**Task objective**
The reply should contain all the data below, repeated exactly, and none of the images.
* * *
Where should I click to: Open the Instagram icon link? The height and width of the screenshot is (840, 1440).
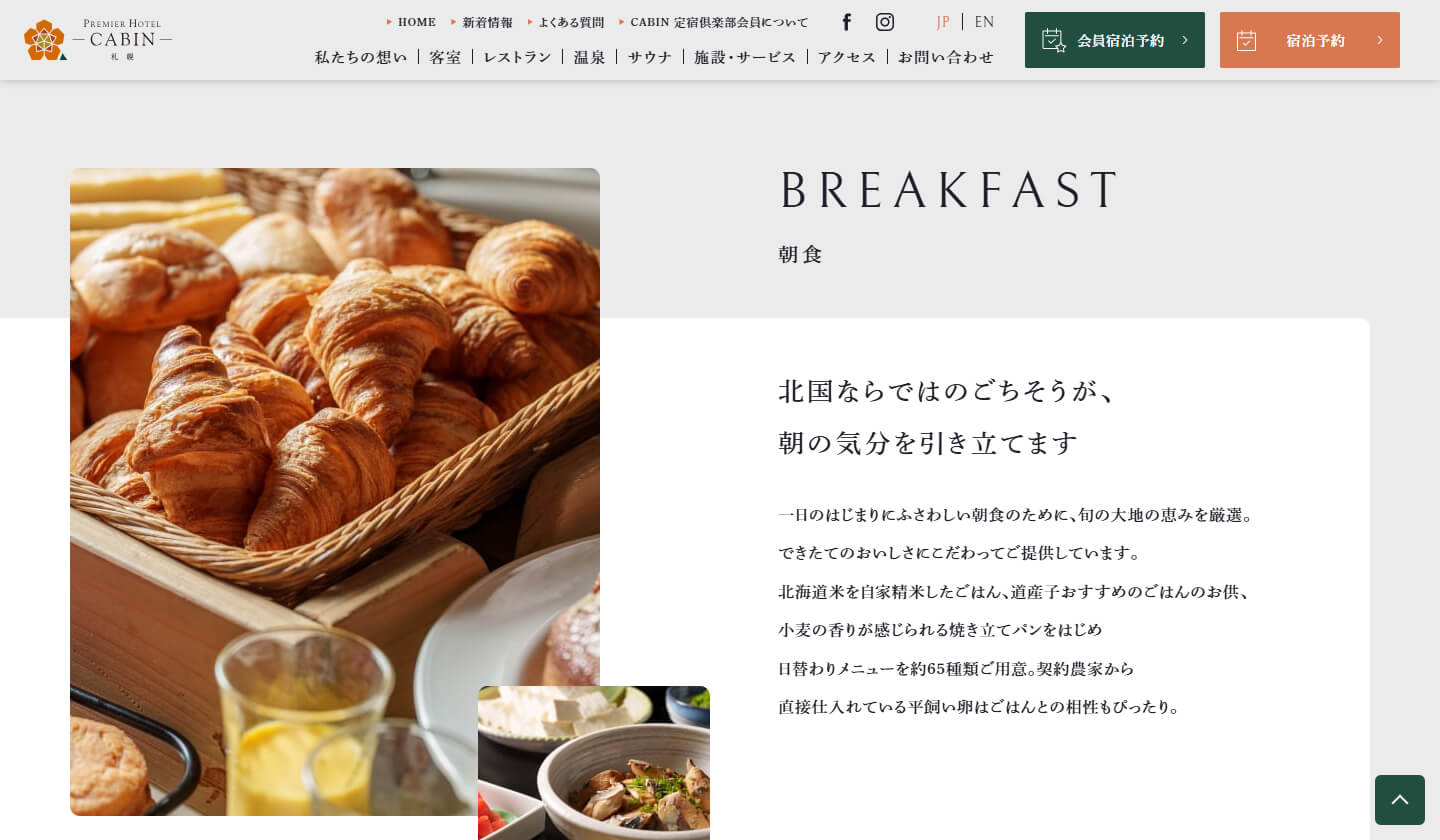tap(885, 22)
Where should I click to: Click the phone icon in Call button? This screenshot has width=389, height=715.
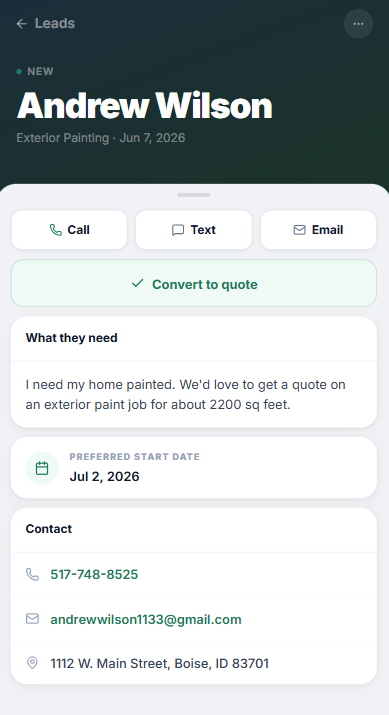pyautogui.click(x=56, y=230)
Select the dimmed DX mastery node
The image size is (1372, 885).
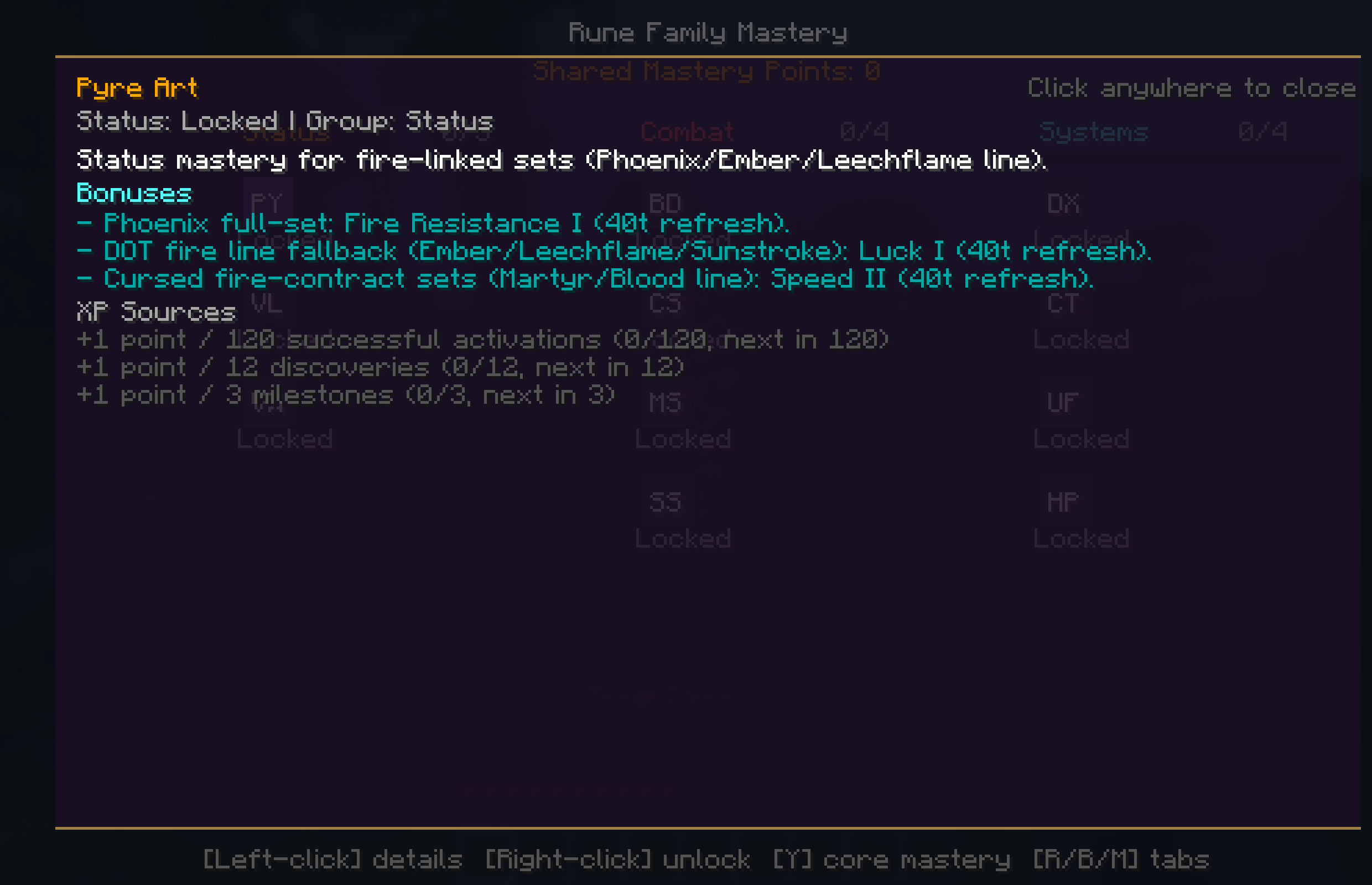click(x=1063, y=204)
* * *
**Response area**
Where should I click to: Open the Instagram icon link? The height and width of the screenshot is (840, 1440).
tap(885, 22)
Where should I click to: Click the phone icon in Call button? This screenshot has width=389, height=715.
pyautogui.click(x=56, y=230)
Select the dimmed DX mastery node
The image size is (1372, 885).
click(x=1063, y=204)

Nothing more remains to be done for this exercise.